The redesigned Honda CR-V's fuel efficiency, interior, and standard equipment
are better than ever. Too bad it's so underpowered.
Honda has made numerous improvements to its popular CR-V small SUV for 2012.
The new CR-V is better looking, quieter, and has a nicer interior, slightly more luggage space, more standard equipment, and a better all-wheel-drive system than the previous model. Fuel economy is up, too. The CR-V faces tough competition, however, from the Kia Sorento, Chevy Equinox, and the newly redesigned Toyota RAV4 and Ford Escape. The Escape has passed the CR-V to become the top-selling SUV this year, and the new Escape promises to be better than the current one. Honda loyalists will be happy with the new CR-V, but we recommend comparison shopping before buying.

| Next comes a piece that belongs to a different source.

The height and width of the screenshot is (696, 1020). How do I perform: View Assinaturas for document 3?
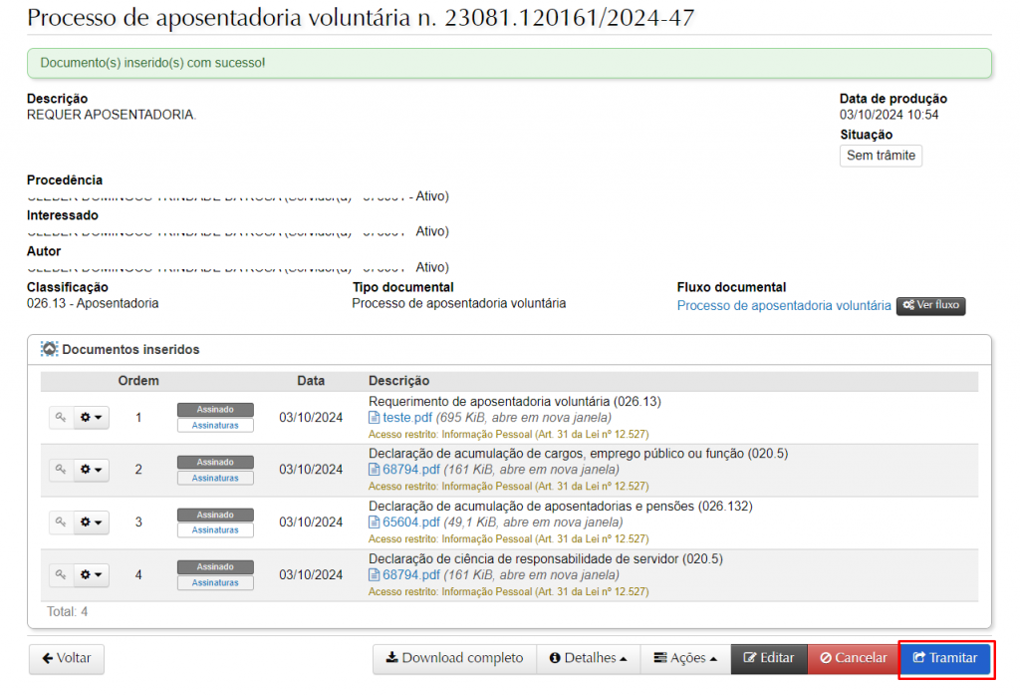215,530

The cabin feels more upscale than in the old CR-V. One improvement: a nifty, one-touch rear seat that goes down automatically at the flick of a lever. Luggage space is up 1.5 cu. ft., to 37.2 cu. ft. The dash and doors still have too much hard plastic, however.
The only powerplant offered is a 2.4-liter, 185-horsepower, four-cylinder engine that generates 163 lb.-ft. of torque. The only transmission is a five-speed automatic. A new, intelligent all-wheel-drive system is available as an option.
We were unable to time the new CR-V, but our guess is it accelerates from zero to 60 as slowly as the outgoing model—in roughly 10 seconds. Speed mavens should check out the Toyota Rav4 with six-cylinder power, which is about 3.5 seconds quicker.
With front-wheel drive, the new CR-V is rated to get 23 mpg in the city, 31 on the highway, 26 average (2 mpg more than before); with AWD, it’s rated at 22/30/25. The Chevy Equinox already matches the CR-V’s mileage; the new Escape promises to beat it.
Safety is strong selling point: Honda expects the new CR-V to earn five-star government safety ratings and to be a Top Safety Pick of the Insurance Institute for Highway Safety. Standard gear includes stability control and head-protecting side curtain air bags.
Pricing for the new CR-V hasn’t been announced but is expected to be in the same $21,000 to $30,000 range as the previous model, which means the CR-V probably will remain slightly more expensive than its main rivals.